● **Given instruction**:
Give the lines from the one containing "Open the 图片 image insert tool" through the one containing "Action: pos(211,142)" as a JSON list of strings, one string per line and no blank lines.

● **Material for this task**:
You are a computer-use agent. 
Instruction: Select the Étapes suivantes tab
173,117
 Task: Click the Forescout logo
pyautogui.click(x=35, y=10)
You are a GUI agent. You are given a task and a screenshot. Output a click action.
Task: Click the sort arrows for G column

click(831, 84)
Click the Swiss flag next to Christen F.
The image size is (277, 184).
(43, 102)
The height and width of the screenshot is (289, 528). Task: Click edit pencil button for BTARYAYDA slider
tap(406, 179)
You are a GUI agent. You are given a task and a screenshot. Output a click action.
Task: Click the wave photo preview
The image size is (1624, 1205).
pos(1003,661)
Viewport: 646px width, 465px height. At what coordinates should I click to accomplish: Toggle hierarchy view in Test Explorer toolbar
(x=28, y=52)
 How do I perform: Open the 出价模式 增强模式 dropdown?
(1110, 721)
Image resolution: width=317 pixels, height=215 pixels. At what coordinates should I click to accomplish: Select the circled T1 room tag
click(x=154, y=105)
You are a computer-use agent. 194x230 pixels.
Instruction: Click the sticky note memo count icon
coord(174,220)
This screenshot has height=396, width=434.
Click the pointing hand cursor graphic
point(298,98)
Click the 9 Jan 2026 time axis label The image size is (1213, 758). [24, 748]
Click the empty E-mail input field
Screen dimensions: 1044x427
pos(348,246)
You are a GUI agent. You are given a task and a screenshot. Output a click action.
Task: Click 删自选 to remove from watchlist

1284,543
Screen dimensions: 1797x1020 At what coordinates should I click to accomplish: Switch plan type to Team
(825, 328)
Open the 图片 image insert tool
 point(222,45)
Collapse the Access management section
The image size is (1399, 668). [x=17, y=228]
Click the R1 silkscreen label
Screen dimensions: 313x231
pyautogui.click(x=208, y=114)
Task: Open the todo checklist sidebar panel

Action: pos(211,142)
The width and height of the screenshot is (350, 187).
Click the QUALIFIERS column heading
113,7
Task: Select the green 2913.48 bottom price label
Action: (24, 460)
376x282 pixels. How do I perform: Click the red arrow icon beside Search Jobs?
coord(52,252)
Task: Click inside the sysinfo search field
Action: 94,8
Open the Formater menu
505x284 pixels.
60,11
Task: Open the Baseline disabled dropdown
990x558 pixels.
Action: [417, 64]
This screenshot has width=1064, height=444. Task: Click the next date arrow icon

● **The output**:
[
  "Open the 图片 image insert tool",
  " point(222,45)",
  "Collapse the Access management section",
  "The image size is (1399, 668). [x=17, y=228]",
  "Click the R1 silkscreen label",
  "Screen dimensions: 313x231",
  "pyautogui.click(x=208, y=114)",
  "Task: Open the todo checklist sidebar panel",
  "Action: pos(211,142)"
]